Saved entries
▬▬▬▬▬▬

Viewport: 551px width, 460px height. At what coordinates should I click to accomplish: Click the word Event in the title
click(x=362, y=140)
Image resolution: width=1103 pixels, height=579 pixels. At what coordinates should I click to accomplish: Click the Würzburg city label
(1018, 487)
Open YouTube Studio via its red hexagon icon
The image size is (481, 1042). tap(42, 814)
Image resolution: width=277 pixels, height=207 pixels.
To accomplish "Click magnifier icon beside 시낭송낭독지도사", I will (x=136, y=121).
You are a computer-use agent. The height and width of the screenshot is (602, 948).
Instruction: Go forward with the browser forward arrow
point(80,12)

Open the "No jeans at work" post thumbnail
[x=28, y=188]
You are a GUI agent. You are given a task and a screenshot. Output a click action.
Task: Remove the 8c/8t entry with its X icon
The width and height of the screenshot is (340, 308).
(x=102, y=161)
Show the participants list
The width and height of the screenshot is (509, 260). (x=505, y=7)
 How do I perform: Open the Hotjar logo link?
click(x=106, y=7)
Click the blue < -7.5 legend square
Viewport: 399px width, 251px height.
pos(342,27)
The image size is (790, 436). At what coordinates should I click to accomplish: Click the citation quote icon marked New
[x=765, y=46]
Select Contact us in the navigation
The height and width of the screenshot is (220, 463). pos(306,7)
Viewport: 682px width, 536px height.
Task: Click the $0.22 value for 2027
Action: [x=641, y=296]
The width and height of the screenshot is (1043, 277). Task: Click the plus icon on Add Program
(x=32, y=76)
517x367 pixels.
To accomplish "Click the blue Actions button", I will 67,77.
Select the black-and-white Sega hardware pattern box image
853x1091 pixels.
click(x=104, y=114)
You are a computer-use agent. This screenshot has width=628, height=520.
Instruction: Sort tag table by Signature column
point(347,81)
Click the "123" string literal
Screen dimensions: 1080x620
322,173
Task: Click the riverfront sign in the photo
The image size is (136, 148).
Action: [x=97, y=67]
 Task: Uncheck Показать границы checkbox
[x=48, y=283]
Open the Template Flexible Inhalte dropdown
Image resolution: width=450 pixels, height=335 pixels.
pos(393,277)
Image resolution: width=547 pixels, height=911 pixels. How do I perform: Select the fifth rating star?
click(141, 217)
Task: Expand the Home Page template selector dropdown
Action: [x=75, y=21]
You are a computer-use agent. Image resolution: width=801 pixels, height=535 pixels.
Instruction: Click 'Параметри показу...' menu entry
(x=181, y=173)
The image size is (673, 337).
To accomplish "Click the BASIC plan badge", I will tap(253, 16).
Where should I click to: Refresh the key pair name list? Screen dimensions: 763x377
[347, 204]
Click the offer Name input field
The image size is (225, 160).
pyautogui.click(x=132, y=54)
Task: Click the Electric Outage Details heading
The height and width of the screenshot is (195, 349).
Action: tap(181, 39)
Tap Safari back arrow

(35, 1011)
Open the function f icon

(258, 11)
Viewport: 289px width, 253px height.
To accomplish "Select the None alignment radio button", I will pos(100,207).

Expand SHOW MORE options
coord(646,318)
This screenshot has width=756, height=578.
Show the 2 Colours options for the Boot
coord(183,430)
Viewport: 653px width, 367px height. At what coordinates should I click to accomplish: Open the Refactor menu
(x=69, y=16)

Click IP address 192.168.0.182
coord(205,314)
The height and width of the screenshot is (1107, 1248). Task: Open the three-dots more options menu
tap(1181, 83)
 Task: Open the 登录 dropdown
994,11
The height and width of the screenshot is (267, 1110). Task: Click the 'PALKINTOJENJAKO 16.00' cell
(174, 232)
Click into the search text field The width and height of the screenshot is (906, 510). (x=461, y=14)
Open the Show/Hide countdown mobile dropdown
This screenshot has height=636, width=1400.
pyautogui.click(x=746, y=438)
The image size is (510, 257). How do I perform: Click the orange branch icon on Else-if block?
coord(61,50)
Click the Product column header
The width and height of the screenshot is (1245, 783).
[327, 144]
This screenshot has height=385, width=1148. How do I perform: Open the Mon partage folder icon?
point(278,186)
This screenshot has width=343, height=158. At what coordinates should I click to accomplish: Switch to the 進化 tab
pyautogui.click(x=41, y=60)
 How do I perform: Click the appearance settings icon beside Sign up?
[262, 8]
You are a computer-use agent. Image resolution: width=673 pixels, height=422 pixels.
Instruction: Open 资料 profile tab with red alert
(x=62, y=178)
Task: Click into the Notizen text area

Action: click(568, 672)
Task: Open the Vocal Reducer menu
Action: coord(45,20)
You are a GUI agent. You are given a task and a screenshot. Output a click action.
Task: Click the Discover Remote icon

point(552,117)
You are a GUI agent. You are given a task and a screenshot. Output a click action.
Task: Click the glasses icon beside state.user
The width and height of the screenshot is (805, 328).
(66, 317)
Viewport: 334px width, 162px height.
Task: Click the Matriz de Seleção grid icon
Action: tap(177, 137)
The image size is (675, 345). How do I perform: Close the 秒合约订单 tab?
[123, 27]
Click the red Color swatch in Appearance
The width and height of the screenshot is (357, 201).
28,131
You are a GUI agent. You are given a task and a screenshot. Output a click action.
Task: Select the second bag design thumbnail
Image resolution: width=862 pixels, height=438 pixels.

▬▬▬▬▬▬

**Exercise prompt**
Repeat verbatim the opening run of entries, ending with the line that contains "You are a computer-use agent. This".

**Answer section**
Viewport: 551px width, 460px height. At what coordinates should I click to accomplish: Click the word Event in the title
click(x=362, y=140)
Image resolution: width=1103 pixels, height=579 pixels. At what coordinates should I click to accomplish: Click the Würzburg city label
(1018, 487)
Open YouTube Studio via its red hexagon icon
The image size is (481, 1042). tap(42, 814)
Image resolution: width=277 pixels, height=207 pixels.
To accomplish "Click magnifier icon beside 시낭송낭독지도사", I will (x=136, y=121).
You are a computer-use agent. The height and width of the screenshot is (602, 948).
Instruction: Go forward with the browser forward arrow
point(80,12)

Open the "No jeans at work" post thumbnail
[x=28, y=188]
You are a GUI agent. You are given a task and a screenshot. Output a click action.
Task: Remove the 8c/8t entry with its X icon
The width and height of the screenshot is (340, 308).
(x=102, y=161)
Show the participants list
The width and height of the screenshot is (509, 260). (x=505, y=7)
 How do I perform: Open the Hotjar logo link?
click(x=106, y=7)
Click the blue < -7.5 legend square
Viewport: 399px width, 251px height.
pos(342,27)
The image size is (790, 436). At what coordinates should I click to accomplish: Click the citation quote icon marked New
[x=765, y=46]
Select Contact us in the navigation
The height and width of the screenshot is (220, 463). pos(306,7)
Viewport: 682px width, 536px height.
Task: Click the $0.22 value for 2027
Action: [x=641, y=296]
The width and height of the screenshot is (1043, 277). Task: Click the plus icon on Add Program
(x=32, y=76)
517x367 pixels.
To accomplish "Click the blue Actions button", I will 67,77.
Select the black-and-white Sega hardware pattern box image
853x1091 pixels.
click(x=104, y=114)
You are a computer-use agent. This screenshot has width=628, height=520.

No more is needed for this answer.